• _Task to complete_: Beneath this line sits some data. Return only its lines from the one holding "The image size is (1012, 520)." through the one holding "to 天涯论坛 breadcrumb", inclusive, exactly, with the images removed.

• _Supplied data_:
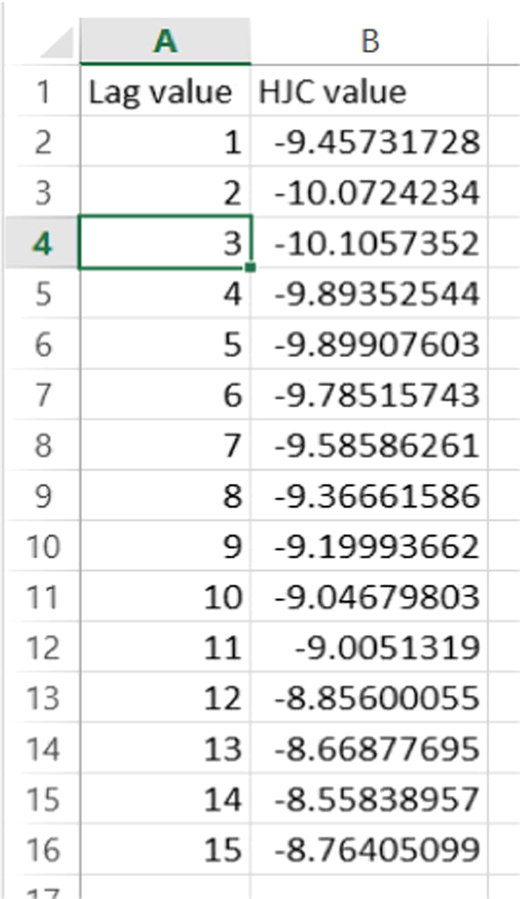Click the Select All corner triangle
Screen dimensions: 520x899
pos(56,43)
* * *
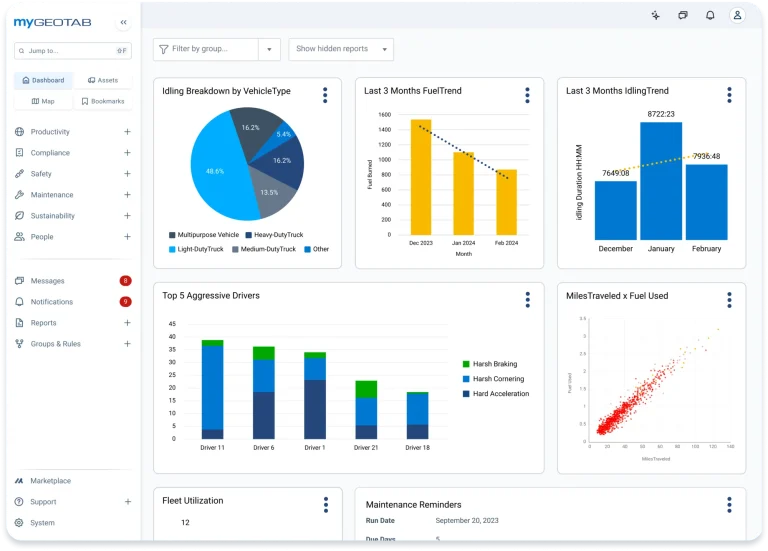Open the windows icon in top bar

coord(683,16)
==
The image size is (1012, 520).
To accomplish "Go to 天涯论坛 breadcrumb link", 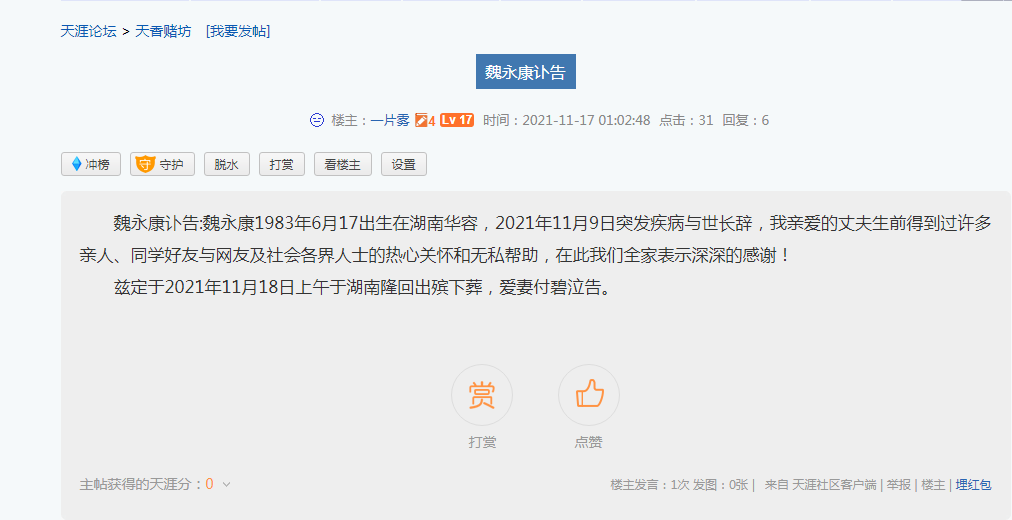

• _Solution below_:
The image size is (1012, 520).
To accomplish "Go to 天涯论坛 breadcrumb link", 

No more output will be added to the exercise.